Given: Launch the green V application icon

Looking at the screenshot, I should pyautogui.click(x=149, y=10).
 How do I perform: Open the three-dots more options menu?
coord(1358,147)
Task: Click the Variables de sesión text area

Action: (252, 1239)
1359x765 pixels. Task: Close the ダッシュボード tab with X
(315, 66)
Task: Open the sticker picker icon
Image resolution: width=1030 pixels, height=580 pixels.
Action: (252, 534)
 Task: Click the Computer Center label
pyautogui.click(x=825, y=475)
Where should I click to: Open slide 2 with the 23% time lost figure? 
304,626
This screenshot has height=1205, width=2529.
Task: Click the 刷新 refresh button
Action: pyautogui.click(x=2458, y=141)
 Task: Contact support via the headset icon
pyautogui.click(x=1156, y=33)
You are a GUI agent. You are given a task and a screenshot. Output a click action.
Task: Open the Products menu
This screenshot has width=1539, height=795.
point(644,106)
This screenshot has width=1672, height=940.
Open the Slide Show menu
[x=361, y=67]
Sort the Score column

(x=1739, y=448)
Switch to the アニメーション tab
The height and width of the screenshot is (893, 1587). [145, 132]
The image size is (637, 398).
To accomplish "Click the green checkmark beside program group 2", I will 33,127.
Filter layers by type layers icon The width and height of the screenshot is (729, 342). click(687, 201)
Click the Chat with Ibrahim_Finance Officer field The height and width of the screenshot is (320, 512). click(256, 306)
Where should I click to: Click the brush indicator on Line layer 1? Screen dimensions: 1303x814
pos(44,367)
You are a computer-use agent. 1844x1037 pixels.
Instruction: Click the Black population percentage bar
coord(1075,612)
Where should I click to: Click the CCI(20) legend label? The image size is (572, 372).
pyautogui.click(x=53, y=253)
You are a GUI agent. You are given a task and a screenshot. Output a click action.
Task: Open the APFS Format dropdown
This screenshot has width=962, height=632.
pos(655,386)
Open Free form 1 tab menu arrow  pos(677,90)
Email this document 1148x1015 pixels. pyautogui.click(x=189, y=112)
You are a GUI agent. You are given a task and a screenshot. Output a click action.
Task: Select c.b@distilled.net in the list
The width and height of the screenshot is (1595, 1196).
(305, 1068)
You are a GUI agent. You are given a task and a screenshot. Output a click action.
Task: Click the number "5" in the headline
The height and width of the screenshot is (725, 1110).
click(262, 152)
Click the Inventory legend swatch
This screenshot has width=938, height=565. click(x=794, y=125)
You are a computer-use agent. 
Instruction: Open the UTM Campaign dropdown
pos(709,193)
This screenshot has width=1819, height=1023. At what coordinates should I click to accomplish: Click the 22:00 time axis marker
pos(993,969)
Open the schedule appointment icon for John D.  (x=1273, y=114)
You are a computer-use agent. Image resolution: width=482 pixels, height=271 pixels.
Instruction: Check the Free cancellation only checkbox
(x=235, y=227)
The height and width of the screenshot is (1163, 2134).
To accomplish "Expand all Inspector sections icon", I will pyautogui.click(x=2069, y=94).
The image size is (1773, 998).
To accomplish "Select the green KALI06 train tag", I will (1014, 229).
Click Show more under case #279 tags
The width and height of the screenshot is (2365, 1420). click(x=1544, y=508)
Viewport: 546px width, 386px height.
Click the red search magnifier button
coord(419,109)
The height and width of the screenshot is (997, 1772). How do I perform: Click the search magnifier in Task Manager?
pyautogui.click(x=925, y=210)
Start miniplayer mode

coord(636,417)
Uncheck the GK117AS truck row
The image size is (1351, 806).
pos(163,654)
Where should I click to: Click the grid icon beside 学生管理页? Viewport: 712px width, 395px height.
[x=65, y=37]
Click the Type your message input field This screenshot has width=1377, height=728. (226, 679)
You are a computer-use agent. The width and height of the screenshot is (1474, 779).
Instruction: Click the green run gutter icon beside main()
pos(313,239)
####################
TASK BRIEF
Give back exactly what runs from the first line of the listing above to the line that contains "Task: Open the sticker picker icon", keeping both end lines.

SOLUTION
Given: Launch the green V application icon

Looking at the screenshot, I should pyautogui.click(x=149, y=10).
 How do I perform: Open the three-dots more options menu?
coord(1358,147)
Task: Click the Variables de sesión text area

Action: (252, 1239)
1359x765 pixels. Task: Close the ダッシュボード tab with X
(315, 66)
Task: Open the sticker picker icon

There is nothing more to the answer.